WHAT IS REQUIRED ->
Return exactly the lines that run from the one with "Select the Razor" to the last line of the entries below, both included, and nothing else.
---------- DATA FOR THIS TASK ----------
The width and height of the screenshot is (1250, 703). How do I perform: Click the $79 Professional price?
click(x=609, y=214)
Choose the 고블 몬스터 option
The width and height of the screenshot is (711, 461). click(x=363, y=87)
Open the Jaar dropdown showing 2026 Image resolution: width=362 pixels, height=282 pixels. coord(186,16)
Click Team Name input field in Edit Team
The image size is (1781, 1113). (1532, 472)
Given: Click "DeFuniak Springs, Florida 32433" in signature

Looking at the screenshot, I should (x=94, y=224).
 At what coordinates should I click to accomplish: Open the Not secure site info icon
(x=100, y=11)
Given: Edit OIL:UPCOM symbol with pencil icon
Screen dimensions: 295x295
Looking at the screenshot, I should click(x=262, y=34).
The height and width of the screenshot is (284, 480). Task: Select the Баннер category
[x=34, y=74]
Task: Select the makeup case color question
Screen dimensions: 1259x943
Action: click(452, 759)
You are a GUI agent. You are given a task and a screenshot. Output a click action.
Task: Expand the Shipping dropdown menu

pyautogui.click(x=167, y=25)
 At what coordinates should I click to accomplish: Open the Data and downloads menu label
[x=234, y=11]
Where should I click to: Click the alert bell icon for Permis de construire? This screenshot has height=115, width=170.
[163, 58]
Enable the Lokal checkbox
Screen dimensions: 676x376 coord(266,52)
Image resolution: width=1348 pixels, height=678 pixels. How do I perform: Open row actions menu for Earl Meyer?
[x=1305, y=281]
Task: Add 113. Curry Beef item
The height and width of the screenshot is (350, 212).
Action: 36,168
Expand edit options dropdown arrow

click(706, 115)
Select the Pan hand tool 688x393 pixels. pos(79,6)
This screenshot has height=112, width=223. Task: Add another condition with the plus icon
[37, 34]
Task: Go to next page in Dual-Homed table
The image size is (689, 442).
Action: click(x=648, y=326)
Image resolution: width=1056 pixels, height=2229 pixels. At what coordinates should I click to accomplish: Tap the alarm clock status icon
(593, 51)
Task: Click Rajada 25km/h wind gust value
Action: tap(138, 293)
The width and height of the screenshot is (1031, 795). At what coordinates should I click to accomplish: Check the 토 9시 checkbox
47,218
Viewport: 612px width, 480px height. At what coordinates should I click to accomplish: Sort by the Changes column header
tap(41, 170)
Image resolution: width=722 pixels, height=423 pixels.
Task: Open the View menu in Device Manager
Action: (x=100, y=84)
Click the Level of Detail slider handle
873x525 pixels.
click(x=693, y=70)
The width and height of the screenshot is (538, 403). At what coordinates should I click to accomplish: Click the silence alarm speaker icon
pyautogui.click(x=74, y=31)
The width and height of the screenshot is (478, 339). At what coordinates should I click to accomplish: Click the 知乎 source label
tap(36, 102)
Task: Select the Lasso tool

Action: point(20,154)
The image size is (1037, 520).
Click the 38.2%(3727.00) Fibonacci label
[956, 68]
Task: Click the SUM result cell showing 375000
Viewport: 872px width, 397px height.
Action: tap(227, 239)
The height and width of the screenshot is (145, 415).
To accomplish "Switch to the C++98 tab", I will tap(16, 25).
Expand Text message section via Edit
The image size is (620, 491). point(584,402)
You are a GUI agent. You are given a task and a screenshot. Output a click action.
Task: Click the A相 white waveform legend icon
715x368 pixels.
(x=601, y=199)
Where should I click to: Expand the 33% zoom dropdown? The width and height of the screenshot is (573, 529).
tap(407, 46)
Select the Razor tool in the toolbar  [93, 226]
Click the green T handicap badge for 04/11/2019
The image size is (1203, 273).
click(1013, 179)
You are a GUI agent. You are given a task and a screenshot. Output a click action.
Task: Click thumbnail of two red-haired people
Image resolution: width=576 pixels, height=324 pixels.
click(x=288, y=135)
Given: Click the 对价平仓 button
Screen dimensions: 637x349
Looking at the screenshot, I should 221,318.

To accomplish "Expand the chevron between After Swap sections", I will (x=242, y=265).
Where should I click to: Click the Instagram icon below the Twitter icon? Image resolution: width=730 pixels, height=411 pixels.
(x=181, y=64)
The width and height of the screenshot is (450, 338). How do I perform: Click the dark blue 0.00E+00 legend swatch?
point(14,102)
----------
ANSWER BOX ->
Select the Razor tool in the toolbar  [93, 226]
Click the green T handicap badge for 04/11/2019
The image size is (1203, 273).
click(1013, 179)
You are a GUI agent. You are given a task and a screenshot. Output a click action.
Task: Click thumbnail of two red-haired people
Image resolution: width=576 pixels, height=324 pixels.
click(x=288, y=135)
Given: Click the 对价平仓 button
Screen dimensions: 637x349
Looking at the screenshot, I should 221,318.

To accomplish "Expand the chevron between After Swap sections", I will (x=242, y=265).
Where should I click to: Click the Instagram icon below the Twitter icon? Image resolution: width=730 pixels, height=411 pixels.
(x=181, y=64)
The width and height of the screenshot is (450, 338). How do I perform: Click the dark blue 0.00E+00 legend swatch?
point(14,102)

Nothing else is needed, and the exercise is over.